Tenth month of the Islamic calendar

Shawwal (شَوَّال) is the tenth month of the Islamic calendar. It comes after Ramadan and before Dhu'l-Qa'da.

Shawwāl stems from the Arabic verb shāla (شَالَ), which means to 'lift or carry', generally to take or move things from one place to another.

==Fasting during Shawwāl==
The first day of Shawwāl is Eid al-Fitr; fasting is prohibited. Some Muslims observe six days of optional fasting during Shawwāl beginning the day after Eid al-Fitr since fasting is prohibited on this day. These six days of fasting together with the Ramadan fasts are equivalent to fasting all year round. The reasoning behind this tradition is that a good deed in Islam is rewarded 10 times, hence fasting 30 days during Ramadan and 6 days during Shawwāl is equivalent to fasting the whole year in fulfillment of this obligation.

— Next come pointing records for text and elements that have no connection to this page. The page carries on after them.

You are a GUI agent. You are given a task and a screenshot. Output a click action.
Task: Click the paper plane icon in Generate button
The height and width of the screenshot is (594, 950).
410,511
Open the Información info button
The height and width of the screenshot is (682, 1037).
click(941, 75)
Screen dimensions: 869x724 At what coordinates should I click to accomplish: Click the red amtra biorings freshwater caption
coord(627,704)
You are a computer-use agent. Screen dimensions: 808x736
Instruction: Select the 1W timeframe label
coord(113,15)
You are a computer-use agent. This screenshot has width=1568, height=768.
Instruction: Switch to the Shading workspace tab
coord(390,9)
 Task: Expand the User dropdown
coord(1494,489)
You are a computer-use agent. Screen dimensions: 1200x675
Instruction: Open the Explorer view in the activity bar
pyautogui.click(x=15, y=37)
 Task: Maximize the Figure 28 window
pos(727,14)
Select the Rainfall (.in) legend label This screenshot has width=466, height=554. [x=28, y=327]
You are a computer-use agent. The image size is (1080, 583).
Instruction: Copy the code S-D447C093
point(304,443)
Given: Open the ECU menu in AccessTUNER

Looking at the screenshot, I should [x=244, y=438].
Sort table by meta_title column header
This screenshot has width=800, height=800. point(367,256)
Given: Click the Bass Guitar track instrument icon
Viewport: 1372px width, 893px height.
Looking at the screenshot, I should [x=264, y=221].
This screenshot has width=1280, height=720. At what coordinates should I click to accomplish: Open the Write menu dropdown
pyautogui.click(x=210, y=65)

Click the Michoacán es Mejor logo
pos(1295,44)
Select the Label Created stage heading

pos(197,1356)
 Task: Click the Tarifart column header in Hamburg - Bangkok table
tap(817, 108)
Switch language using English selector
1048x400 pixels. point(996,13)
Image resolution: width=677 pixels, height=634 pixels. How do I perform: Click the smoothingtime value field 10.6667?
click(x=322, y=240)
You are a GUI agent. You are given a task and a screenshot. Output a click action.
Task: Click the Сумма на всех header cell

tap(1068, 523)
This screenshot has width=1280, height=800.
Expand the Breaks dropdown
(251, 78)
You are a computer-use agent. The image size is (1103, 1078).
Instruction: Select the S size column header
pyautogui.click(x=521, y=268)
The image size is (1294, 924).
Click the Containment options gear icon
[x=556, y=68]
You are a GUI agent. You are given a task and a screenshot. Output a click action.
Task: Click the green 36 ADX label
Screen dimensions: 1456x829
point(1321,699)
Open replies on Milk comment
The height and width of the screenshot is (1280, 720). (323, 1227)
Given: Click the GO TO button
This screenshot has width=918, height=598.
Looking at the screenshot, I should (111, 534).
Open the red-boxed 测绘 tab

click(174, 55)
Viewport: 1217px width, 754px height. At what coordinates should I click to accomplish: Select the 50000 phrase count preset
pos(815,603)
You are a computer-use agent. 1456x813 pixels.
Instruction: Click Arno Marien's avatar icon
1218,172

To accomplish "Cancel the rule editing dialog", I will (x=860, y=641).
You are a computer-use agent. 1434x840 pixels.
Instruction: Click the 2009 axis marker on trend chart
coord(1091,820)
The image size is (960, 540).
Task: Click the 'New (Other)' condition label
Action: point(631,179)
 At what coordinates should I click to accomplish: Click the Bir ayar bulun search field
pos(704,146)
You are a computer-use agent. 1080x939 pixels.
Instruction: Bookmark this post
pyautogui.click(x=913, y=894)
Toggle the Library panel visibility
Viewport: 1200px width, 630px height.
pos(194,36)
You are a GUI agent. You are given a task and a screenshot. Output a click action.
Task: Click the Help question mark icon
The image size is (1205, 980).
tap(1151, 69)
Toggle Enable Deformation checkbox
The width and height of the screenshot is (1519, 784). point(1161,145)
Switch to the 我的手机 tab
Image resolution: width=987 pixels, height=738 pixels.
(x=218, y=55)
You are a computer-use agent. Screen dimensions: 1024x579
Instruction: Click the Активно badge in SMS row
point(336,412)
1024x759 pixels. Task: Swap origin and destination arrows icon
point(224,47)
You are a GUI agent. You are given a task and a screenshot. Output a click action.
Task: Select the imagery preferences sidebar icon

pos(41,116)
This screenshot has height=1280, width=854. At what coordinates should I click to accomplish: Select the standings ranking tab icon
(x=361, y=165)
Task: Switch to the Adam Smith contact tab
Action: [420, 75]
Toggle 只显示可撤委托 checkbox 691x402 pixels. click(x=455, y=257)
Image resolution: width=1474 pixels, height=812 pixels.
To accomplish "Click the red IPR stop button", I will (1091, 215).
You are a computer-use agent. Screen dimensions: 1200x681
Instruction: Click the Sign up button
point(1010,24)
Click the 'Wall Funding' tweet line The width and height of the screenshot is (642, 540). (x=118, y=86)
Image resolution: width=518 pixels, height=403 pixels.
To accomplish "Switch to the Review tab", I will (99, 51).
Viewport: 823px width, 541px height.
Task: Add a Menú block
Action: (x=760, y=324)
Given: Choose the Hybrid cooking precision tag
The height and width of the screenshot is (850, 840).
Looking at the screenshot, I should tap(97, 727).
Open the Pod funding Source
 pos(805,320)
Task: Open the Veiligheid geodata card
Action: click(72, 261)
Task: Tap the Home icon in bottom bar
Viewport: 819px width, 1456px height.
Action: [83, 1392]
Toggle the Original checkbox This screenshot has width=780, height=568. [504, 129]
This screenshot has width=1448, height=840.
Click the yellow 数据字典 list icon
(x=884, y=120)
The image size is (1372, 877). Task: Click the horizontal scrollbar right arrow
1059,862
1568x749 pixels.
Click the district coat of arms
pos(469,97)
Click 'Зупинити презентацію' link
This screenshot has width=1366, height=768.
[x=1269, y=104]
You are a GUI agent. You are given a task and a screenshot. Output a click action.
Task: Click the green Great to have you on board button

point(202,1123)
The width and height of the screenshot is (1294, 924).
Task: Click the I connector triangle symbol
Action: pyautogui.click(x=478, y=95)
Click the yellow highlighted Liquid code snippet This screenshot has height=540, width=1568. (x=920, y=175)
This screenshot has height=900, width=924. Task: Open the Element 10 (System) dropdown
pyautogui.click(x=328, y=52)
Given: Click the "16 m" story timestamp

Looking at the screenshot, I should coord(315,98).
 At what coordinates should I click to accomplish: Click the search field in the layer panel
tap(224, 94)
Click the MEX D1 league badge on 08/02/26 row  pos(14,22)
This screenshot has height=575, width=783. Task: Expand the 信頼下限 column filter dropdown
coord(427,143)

The Shia scholars of the Ja'fari school do not place any emphasis on the six days being consecutive, while among the Sunnis, the majority of Shafi`i scholars consider it recommended to fast these days consecutively. They based this on a hadith related by Tabarani and others, wherein Muhammad is reported to have said, "Fasting six consecutive days after Eid al-Fitr is like fasting the entire year." Other traditional scholarly sources among the Hanafiyya and Hanbaliyya do not place an emphasis on consecutive days, while the strongest opinion of the Malikiyya prefers any six days of the month, consecutively or otherwise.

==Timing==
The Islamic calendar is a purely lunar calendar, and its months begin when the first crescent of a new moon is sighted. Since the Islamic lunar year is 11 to 12 days shorter than the solar year, Shawwāl migrates throughout the seasons. The estimated start and end dates for Shawwāl, based on the Umm al-Qura calendar of Saudi Arabia, are:

Shawwāl dates between 2024 and 2028
| AH | First day (CE/AD) | Last day (CE/AD) |
|---|---|---|
| 1445 | 10 April 2024 | 08 May 2024 |
| 1446 | 30 March 2025 | 28 April 2025 |
| 1447 | 20 March 2026 | 17 April 2026 |
| 1448 | 9 March 2027 | 07 April 2027 |
| 1449 | 26 February 2028 | 26 March 2028 |

==Islamic events==
Shawwāl begins with Eid al-Fitr and includes a number of significant historical and religious events observed by Muslims around the world.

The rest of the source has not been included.